The document appears to have been exhaustively researched.
“The university reviewed thousands of documents including emails, policies and websites and gathered information from university employees involved,” the report said. “ASU also engaged an outside law firm to assist in identifying relevant witnesses and documents and to conduct witness interviews, especially with those who might be unwilling to speak directly with the university. ASU reviewed tips submitted to the outside counsel and through a hotline (cfo.asu.edu/asu-hotline) it maintains to facilitate anonymous ethics reporting.”
Nonetheless, two state legislators who joined Kirk and Prager at their latest talk appear to have dismissed the investigation. Austin Smith, a former director of TP USA, said he will spend “all of next session” taking ASU and its faculty to task over free speech. The other legislator, Anthony Kern, previously told The Republic that while faculty have the right to speak their minds, he questioned whether they should do so, given their university roles.
“That’s a position of trust,” the paper quoted him as saying. “They’ve been hired by the university, and I think they should just adhere to that position of trust. I think students that are impressionable, they see their professor out there … that’s a little intimidating.”
Kern had earlier cast doubt on the ability of the university to do a fair investigation. “I do not trust the Board of Regents,” Kern said at a July hearing on the matter. “I do not trust ASU. I do not trust our universities to teach our kids what needs to be taught.”
The legislators have interesting histories vis a vis democracy. Kern was one of 11 Arizona Republicans who falsely posed as certified electors in a bid to circumvent the results of the 2020 presidential election, The Republic reported. For his part, Smith just took office this year and introduced a bill that passed the state house and Senate to ban ranked choice voting in the state. Such voting is designed to assure that the majority choice in a multi-candidate election wins.
In his appearance Prager was unsparing in his criticism of the faculty whom his visits helped to silence. "These are truly empty, bad people," Prager said. He called them "intellectual lightweights," "cowards," "talentless," and "intellectually vapid."
Amid the legislative heat and vitriol directed their way by Prager, some faculty members appear to have judged it better to duck the limelight. One Barrett faculty member told me some weeks ago that some have been threatened by right-wingers when they have spoken up. Furthermore, they worry about giving more ammunition to hostile legislators.
While many such faculty members at state institutions may be protected by tenure, their lives and those of untenured colleagues can be made miserable by politicians. The balance of power is tilted against them. This is particularly true at Barrett, where profs are “teaching faculty” and not eligible for tenure — a stunning thing in itself, since tenure exists to preserve the right of faculty to speak as they wish.

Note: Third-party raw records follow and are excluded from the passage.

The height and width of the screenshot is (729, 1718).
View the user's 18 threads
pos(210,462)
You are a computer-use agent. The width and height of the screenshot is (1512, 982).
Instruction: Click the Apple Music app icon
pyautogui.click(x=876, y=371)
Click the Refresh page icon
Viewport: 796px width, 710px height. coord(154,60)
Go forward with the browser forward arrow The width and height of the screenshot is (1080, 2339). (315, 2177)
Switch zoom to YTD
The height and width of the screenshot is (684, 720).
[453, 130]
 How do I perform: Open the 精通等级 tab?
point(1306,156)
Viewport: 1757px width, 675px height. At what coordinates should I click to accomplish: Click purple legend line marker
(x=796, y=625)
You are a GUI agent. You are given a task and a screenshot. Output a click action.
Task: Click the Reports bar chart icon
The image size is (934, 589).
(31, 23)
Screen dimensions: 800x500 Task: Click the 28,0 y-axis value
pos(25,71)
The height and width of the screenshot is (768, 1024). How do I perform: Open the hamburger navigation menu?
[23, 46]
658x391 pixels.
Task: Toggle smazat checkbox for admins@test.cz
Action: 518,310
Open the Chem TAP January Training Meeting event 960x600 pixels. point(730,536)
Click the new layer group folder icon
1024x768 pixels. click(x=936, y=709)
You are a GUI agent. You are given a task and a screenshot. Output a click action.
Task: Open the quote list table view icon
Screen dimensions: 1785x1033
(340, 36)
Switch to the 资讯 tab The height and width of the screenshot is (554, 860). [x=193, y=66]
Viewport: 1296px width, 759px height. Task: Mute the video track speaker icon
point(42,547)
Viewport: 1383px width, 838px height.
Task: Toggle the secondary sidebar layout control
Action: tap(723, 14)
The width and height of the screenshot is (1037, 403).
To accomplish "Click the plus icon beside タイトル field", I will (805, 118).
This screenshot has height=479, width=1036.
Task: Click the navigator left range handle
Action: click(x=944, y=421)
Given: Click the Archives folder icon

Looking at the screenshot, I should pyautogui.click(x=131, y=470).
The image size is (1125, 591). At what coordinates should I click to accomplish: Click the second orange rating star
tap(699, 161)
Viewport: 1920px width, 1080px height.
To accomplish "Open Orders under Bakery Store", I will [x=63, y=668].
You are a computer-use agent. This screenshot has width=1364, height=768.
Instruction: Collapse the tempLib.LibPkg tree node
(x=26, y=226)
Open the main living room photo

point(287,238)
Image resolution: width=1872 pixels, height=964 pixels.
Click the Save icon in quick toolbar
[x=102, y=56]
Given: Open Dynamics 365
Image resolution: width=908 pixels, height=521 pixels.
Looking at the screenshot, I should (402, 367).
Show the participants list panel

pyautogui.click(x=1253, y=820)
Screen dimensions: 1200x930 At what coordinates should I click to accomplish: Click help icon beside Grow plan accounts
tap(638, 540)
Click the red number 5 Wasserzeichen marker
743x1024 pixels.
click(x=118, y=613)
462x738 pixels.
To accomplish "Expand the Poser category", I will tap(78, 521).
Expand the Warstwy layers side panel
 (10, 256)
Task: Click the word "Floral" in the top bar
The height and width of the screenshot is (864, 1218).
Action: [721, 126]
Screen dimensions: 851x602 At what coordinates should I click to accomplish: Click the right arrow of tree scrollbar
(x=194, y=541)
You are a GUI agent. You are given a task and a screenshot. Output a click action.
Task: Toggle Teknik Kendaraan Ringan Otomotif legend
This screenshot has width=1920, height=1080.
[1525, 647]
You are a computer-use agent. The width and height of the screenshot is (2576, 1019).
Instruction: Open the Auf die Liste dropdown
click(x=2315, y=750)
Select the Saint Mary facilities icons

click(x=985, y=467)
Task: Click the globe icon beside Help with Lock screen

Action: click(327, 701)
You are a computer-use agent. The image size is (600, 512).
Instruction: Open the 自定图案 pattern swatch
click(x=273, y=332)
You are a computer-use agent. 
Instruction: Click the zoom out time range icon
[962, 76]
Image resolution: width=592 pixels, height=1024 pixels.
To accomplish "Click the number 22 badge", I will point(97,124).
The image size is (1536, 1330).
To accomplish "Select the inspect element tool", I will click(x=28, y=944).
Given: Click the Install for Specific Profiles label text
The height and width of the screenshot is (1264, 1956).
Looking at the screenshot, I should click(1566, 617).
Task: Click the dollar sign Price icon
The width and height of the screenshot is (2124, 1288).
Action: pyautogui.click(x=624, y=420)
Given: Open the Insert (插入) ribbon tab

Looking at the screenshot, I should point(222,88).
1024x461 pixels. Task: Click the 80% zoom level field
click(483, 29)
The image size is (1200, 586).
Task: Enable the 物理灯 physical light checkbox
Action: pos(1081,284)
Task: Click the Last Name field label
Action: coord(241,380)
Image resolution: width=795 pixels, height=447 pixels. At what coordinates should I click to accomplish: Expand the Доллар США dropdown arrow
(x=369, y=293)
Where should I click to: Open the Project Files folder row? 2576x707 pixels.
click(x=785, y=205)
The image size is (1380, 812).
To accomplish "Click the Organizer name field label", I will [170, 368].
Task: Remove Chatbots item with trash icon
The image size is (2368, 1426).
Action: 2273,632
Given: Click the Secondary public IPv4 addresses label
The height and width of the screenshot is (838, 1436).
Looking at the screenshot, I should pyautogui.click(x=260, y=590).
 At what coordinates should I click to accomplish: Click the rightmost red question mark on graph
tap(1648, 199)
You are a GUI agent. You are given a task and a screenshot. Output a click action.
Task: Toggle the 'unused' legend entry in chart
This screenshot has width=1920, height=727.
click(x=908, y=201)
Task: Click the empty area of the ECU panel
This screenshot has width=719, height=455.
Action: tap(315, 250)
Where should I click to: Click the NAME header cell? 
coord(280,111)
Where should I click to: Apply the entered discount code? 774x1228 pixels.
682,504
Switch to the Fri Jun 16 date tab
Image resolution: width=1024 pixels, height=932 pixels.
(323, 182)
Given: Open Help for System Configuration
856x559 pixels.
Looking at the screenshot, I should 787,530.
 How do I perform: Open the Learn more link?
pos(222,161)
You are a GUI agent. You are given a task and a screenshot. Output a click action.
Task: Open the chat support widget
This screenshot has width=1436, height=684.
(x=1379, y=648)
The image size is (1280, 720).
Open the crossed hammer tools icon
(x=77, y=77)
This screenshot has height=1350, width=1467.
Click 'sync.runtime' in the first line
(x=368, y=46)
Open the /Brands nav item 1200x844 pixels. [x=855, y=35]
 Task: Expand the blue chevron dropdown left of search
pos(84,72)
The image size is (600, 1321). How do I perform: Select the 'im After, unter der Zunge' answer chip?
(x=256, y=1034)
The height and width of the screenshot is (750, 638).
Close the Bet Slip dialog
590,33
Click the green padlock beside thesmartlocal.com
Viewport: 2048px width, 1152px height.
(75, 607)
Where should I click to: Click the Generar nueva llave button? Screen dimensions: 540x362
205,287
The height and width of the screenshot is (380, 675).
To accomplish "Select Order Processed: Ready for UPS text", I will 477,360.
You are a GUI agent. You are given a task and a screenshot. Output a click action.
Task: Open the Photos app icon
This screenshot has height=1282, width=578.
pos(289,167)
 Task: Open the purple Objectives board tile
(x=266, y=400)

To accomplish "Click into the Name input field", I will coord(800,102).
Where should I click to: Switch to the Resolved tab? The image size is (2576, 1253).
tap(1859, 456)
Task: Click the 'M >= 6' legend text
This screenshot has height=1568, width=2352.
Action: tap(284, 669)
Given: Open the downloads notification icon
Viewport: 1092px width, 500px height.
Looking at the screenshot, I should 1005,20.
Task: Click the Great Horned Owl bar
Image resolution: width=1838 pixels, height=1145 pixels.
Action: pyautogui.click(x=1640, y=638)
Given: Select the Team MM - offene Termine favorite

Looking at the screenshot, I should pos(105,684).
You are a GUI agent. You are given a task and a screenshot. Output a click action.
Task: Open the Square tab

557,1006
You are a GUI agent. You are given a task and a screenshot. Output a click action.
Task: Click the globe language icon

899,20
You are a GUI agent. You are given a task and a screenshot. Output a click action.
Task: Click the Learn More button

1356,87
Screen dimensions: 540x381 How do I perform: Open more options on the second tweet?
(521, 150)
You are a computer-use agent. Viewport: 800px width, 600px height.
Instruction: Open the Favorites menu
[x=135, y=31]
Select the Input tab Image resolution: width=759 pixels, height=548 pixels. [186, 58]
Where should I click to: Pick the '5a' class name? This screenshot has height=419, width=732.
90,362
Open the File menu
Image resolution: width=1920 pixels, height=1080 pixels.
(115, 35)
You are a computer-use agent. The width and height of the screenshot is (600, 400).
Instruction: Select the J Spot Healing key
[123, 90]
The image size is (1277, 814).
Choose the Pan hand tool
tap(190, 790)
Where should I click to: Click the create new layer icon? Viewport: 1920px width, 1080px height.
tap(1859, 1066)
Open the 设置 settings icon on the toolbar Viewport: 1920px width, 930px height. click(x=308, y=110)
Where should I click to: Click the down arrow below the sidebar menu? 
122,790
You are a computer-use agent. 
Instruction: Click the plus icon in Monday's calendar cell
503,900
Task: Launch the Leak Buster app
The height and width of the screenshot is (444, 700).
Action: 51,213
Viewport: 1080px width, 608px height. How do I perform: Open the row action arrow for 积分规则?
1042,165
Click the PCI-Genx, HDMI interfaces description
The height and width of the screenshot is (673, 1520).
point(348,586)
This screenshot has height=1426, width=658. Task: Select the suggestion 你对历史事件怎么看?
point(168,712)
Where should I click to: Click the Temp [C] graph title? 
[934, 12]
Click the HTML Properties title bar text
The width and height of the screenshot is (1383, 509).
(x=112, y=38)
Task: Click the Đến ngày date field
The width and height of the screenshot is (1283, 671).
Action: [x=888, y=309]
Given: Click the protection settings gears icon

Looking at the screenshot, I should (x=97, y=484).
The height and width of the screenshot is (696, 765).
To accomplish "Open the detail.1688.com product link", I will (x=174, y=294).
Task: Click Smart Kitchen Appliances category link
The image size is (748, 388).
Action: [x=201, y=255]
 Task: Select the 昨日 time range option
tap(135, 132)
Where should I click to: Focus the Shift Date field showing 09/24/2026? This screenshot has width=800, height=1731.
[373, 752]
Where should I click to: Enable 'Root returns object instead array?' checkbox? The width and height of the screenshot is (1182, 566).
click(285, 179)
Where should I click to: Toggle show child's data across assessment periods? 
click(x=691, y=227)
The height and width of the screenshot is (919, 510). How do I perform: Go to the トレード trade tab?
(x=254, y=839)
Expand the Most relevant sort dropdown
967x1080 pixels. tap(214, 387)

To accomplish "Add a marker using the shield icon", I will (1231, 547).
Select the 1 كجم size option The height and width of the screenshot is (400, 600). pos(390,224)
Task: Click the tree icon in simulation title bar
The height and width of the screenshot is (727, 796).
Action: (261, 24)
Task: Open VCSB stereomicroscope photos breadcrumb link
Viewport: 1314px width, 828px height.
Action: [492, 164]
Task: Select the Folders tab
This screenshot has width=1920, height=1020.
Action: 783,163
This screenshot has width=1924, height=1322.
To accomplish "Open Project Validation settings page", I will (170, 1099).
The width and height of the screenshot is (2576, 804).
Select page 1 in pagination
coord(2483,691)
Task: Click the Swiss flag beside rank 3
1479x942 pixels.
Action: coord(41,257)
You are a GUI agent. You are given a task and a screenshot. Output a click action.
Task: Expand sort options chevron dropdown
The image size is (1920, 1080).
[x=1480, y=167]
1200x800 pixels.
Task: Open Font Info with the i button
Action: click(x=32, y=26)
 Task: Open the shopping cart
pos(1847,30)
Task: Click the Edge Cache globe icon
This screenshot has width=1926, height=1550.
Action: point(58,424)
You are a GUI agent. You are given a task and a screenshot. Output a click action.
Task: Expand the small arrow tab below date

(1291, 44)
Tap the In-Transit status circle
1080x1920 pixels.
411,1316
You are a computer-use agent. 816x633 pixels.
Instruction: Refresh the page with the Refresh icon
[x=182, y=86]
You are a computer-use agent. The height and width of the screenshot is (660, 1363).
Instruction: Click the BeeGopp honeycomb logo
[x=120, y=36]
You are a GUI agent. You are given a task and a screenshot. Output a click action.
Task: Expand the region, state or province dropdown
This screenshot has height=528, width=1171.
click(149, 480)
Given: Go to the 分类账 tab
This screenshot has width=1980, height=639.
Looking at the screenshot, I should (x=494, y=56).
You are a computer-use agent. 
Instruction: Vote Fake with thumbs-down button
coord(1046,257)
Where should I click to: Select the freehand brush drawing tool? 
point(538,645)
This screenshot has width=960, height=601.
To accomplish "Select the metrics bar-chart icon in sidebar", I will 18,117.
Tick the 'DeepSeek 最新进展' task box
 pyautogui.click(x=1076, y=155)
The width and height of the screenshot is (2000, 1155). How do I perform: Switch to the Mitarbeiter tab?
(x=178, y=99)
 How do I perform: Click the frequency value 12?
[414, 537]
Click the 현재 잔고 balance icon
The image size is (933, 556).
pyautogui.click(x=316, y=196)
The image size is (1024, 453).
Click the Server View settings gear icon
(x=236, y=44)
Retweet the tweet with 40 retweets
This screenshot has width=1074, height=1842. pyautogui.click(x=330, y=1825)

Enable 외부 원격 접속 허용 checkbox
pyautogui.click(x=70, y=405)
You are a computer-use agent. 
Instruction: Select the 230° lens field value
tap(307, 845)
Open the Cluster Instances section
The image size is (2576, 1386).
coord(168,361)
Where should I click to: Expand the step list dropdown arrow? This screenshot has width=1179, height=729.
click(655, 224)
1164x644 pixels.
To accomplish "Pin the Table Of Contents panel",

Silencing those one disagrees with, of course, is hardly appropriate to universities where free inquiry and critical thinking should be core values. More than that, it’s simply un-American and should be beneath conservatives who ostensibly champion free expression.
But flaps such as that at ASU suggest that some conservatives are determined to shut down any who have the temerity to dissent. For them, free speech seems to be just a weapon in a longstanding war on higher education and their hypocrisy in wielding it doesn’t trouble them.